Holy Mother F***** that thing is bloody huge.


----------



## Tensiu (Aug 15, 2009)

Oh my... Can you send me some photos of your dreadnought? His hammer is epic


----------



## nurgles_warrior (Jan 11, 2010)

right heresy followers it is time for a update!:victory:

first off tensiu wanted some pics of my dread so ill be posting them here for you all to seek:

















now onto the titan:grin:. I have added armour plating to the top part of the leg and i have added the side details as well, i should point out that the lower part of the leg wont have the piping or pistions that can be seen on the upper leg as my design is to show that the titan legion which this one is from (name still needed for the tian so ideas welcome) has developed the lower armour for more protection.
























i have started making the lower part of the second leg and i should be hopefully getting the main shape of the body done over the next week or so, what do you guys think so far, modifacation ideas are welcome:victory:


----------



## Blueberrypop (Apr 27, 2010)

Have you heard of over kill? I'm pretty sure that would be as big as a hive if not massively larger


----------



## Blueberrypop (Apr 27, 2010)

Also what types of weapons?


----------



## nurgles_warrior (Jan 11, 2010)

Blueberrypop said:


> Also what types of weapons?


two turbo lasers and a volcano cannon, and a magma cannon possibly i want all the ones which are strength D:grin:


----------



## jack (Oct 30, 2008)

Vali ThunderAxe said:


> Holy Mother F***** that thing is bloody huge.


Thats what she said...


----------



## ClassyRaptor (Apr 7, 2010)

jack said:


> Thats what she said...


Ok lets try to keep this on topic Jack. On the other hand Nurgle, that it great work you got going there. May I suggest these babies just for if you want some MORE fire power:
http://www.forgeworld.co.uk/Warhamm...POCALYPSE-MISSILE-LAUNCHER-CARAPACE-ONLY.html


----------



## Marneus Calgar (Dec 5, 2007)

nurgles_warrior said:


> two turbo lasers and a volcano cannon, and a magma cannon possibly i want all the ones which are strength D:grin:


Why strength D... Most of the others have S10 weaponry.. S10.. Vs Max S6... Seems strange


----------



## ClassyRaptor (Apr 7, 2010)

How about something that just owns everything big time


----------



## Marneus Calgar (Dec 5, 2007)

Vali ThunderAxe said:


> How about something that just owns everything big time


Exactly my point


----------



## ClassyRaptor (Apr 7, 2010)

Great minds think alike. But maybe if you have the right skill in sculpting Nurgle, you could maybe convert the read of the Titan to resemble something more Smurfy.


----------



## Marneus Calgar (Dec 5, 2007)

Vali ThunderAxe said:


> Great minds think alike. But maybe if you have the right skill in sculpting Nurgle, you could maybe convert the read of the Titan to resemble something more Smurfy.

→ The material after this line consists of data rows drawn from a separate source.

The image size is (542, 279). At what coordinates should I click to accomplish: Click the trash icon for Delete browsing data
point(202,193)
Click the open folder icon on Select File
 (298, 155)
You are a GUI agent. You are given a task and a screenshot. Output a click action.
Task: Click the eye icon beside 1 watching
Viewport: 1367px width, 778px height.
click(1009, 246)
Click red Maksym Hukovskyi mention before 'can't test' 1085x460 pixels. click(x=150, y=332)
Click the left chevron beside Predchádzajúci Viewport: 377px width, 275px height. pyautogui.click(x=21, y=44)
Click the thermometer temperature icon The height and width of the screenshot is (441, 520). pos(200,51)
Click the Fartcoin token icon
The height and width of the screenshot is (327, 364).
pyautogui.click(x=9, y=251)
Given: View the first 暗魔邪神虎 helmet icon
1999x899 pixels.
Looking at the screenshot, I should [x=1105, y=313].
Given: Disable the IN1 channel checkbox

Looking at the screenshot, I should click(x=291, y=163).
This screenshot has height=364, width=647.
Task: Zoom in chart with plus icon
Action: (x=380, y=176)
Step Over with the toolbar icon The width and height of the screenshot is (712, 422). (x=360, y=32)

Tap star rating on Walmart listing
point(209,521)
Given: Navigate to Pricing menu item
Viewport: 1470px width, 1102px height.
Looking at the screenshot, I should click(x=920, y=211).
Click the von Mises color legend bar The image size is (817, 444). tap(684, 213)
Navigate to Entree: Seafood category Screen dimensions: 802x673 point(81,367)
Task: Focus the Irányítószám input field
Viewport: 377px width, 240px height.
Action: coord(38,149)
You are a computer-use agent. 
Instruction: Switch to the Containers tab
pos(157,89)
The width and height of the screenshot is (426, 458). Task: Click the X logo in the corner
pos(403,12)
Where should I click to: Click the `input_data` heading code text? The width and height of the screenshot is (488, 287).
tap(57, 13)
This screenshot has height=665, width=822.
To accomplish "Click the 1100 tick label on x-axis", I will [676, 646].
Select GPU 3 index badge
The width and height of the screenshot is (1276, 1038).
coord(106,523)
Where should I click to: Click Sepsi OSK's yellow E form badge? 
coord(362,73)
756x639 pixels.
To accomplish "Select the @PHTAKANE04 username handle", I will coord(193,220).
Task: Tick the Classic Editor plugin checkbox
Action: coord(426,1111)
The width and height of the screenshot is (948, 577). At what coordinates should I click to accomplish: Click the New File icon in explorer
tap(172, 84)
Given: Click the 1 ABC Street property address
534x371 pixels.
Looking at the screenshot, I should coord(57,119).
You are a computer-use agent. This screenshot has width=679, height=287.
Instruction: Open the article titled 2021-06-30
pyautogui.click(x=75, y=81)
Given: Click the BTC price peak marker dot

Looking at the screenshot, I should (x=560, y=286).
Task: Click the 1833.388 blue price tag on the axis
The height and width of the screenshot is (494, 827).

I think he's using it as chaos. 

I've got to face this in the summer


----------



## nurgles_warrior (Jan 11, 2010)

Marneus Calgar said:


> I think he's using it as chaos.
> 
> I've got to face this in the summer


acctually it is going to be for my ultramarines and oh yes your going to feel the wrath of the warlord:grin:

as a small update i have done some more work on the titan second leg but i am unable to bring you pics as my camera has gone missing:cray: i have also come up with some concept designs for my final weapon choices, and these are:

melta cannon: (good bye armour 3D6+10 armour penertration on the figure under the hole, 2D6+10 for everything else 10" blast ordnance weapon):grin:

volcano cannon: (strength D... need i say more... ordnance1 10" blast template weapon):grin:

2 double barrelled turbo laser destructors: (strength D heavy2 5"blast):biggrin:

so if i have it finished in time all i can say is MARNEUS YOUR GOING DOWN!!!:angry:


----------



## ClassyRaptor (Apr 7, 2010)

Epic Defeat of Armour right there.


----------



## Munky (Oct 2, 2008)

I notice from the last pic you have a vast amount of easter eggs, I hope you have done your duty and scoffed them all!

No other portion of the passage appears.